■ **Exercise brief**
Rewrite the lines from the one with "You are a GUI" through the last line, swapping "dropdown" for "drop-down list" and keeping everything else the same. Leave the pictures out.

■ **Data in this exercise**
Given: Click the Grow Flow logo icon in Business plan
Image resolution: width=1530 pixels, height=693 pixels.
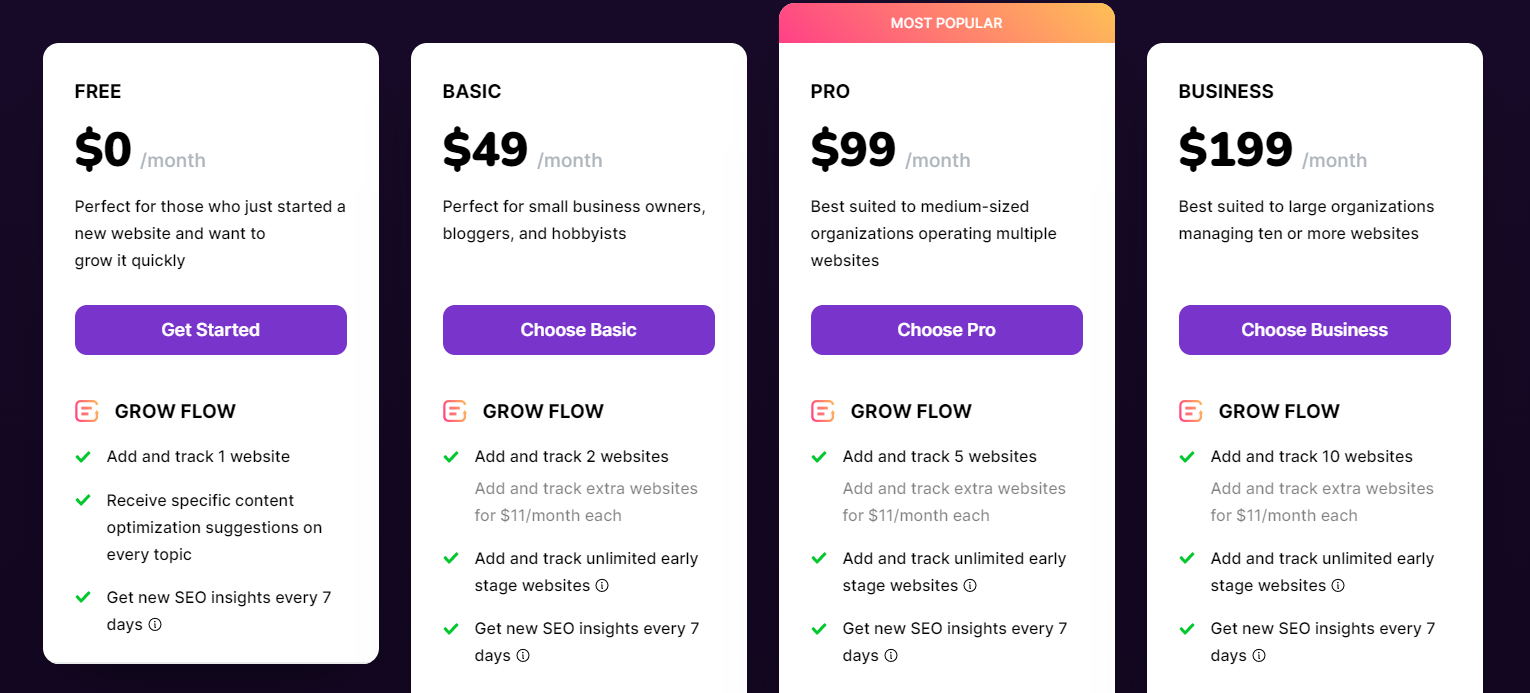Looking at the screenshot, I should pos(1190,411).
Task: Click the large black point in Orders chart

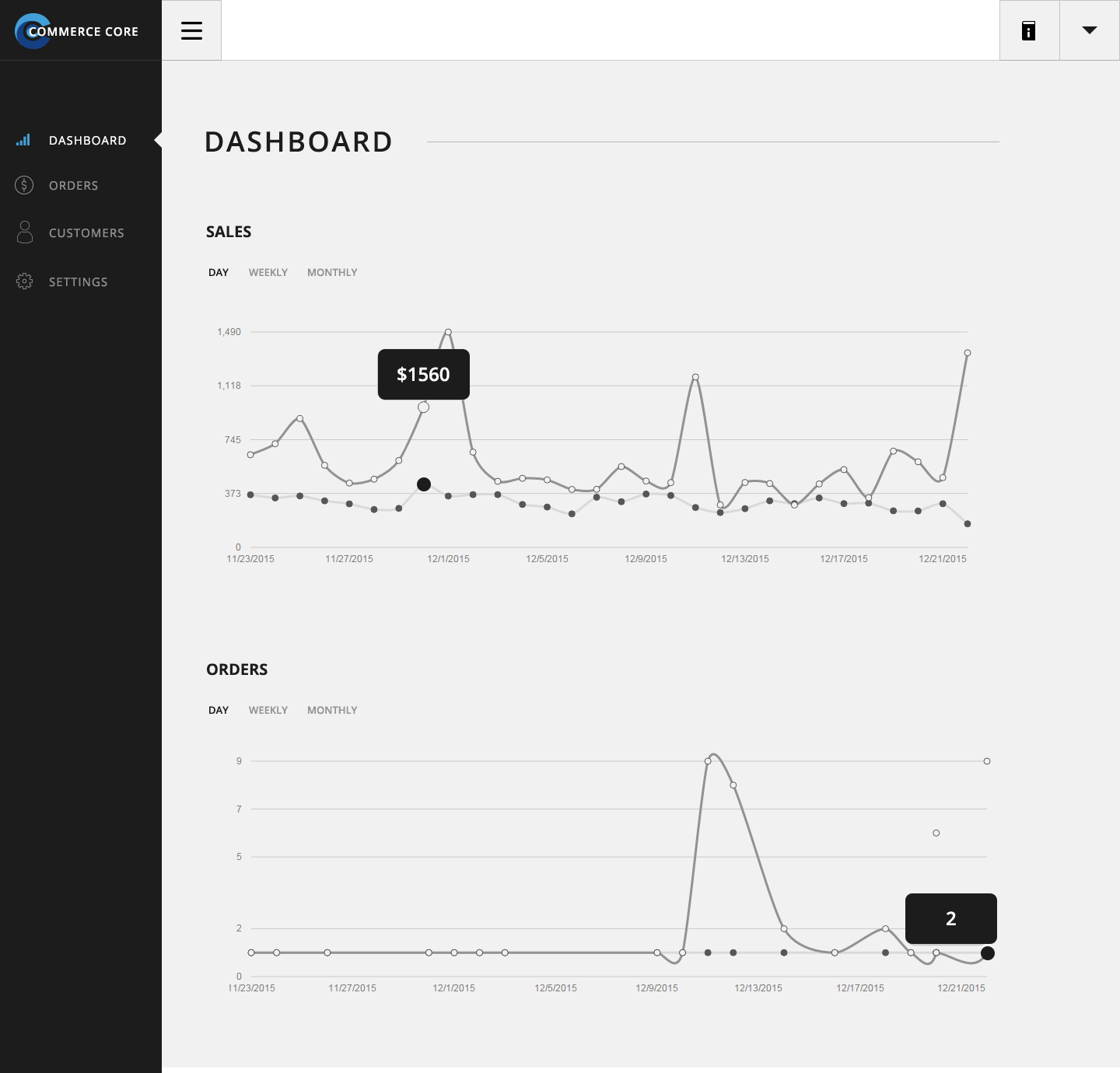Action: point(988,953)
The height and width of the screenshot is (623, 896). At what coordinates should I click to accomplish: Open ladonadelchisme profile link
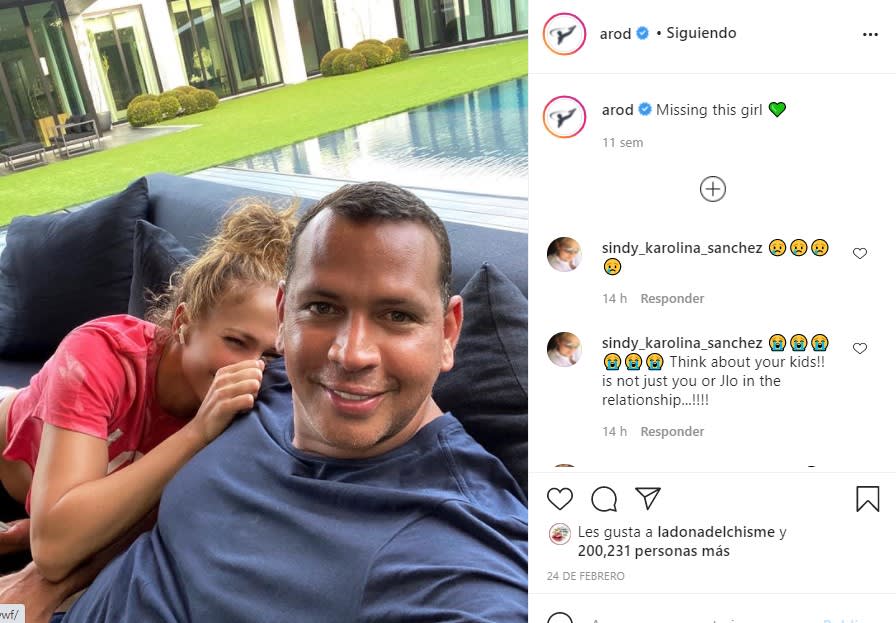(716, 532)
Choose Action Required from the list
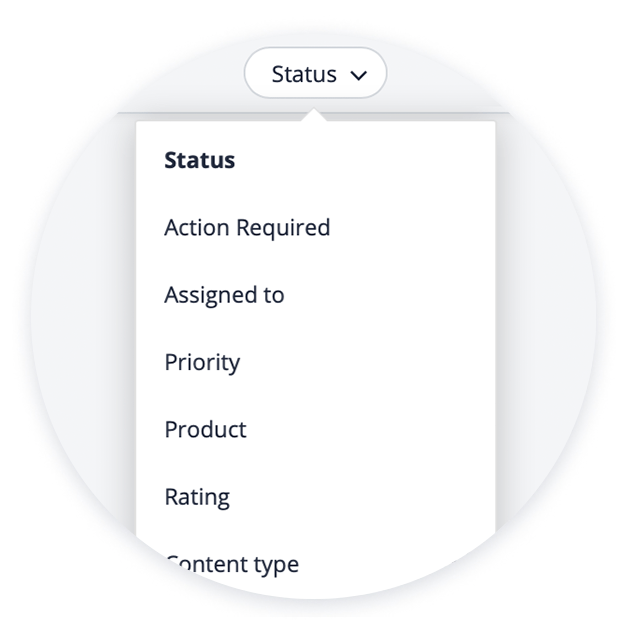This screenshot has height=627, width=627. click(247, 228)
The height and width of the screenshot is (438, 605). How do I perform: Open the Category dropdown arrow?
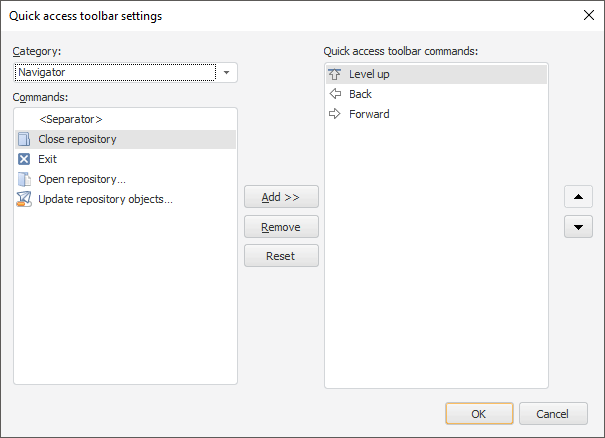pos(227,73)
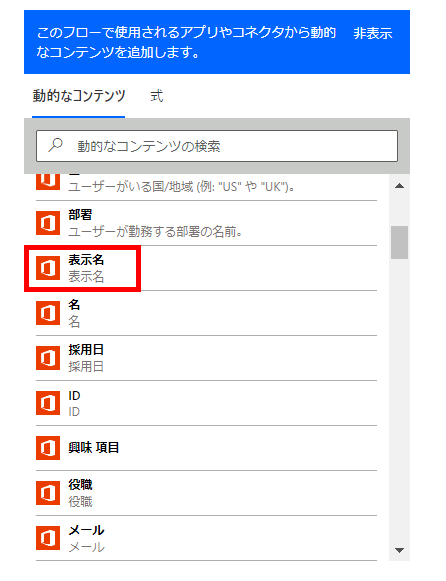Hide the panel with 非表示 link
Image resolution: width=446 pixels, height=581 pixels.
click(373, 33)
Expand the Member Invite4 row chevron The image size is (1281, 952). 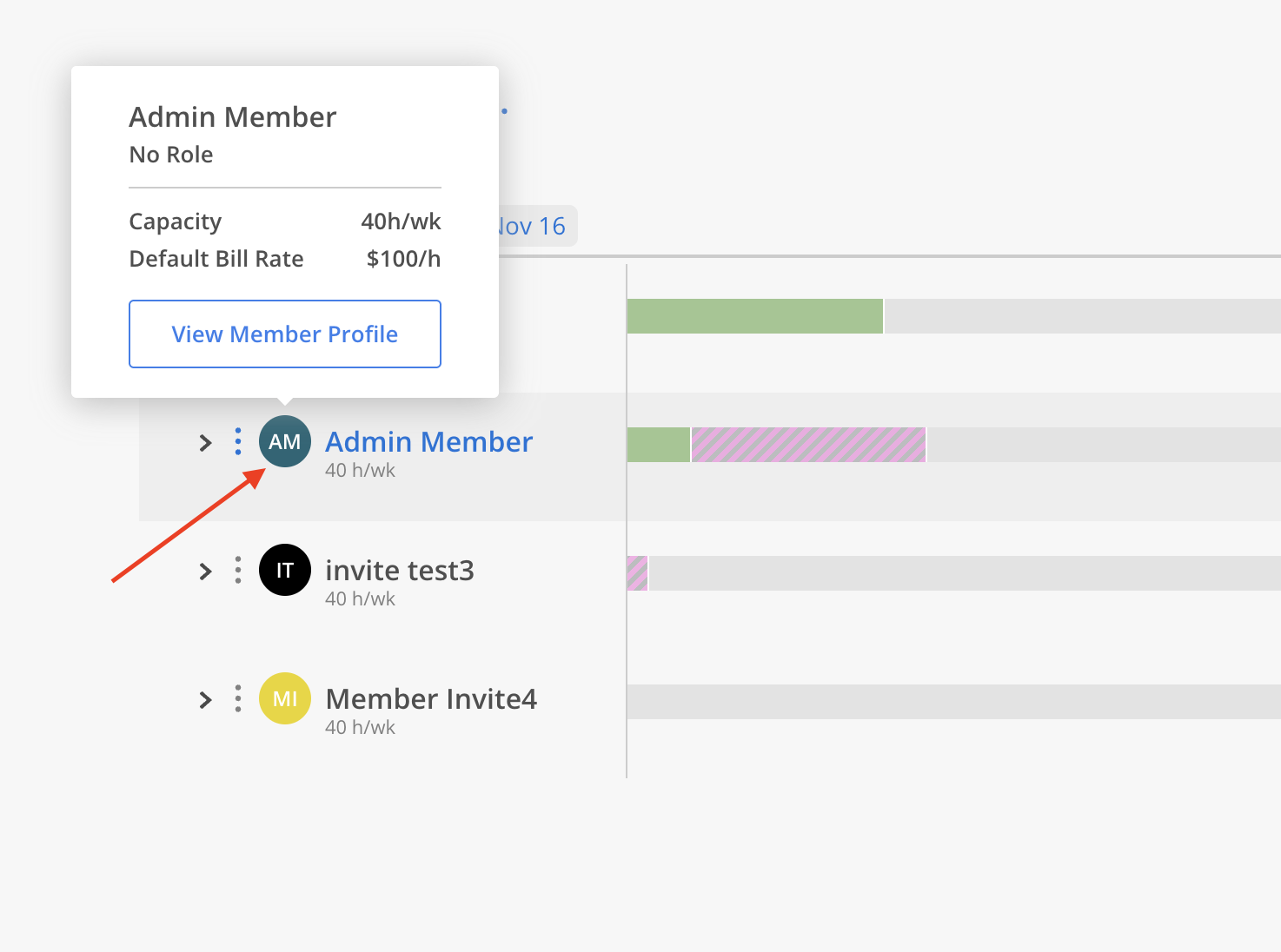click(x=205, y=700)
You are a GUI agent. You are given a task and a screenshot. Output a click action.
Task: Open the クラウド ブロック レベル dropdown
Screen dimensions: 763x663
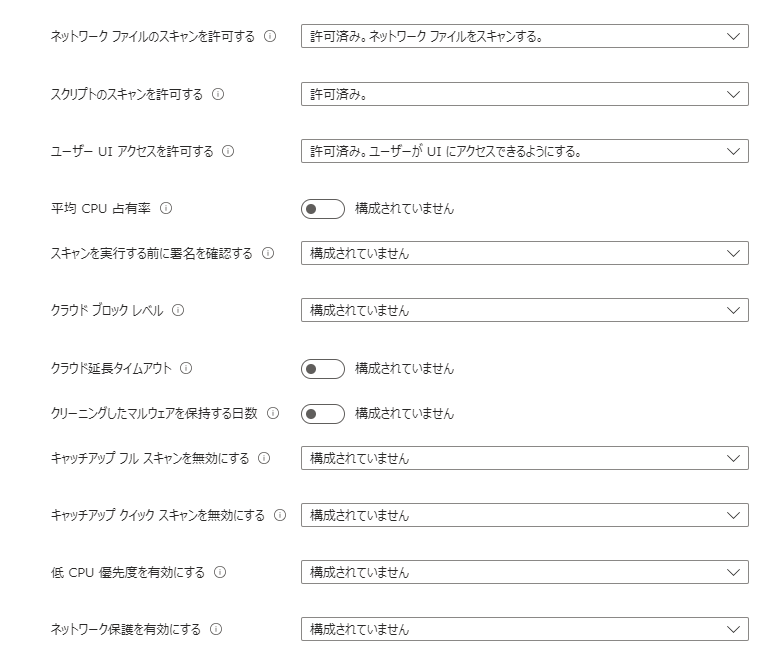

■ **Correct output**
You are a GUI agent. You are given a task and a screenshot. Output a click action.
Task: Open the クラウド ブロック レベル drop-down list
Screen dimensions: 763x663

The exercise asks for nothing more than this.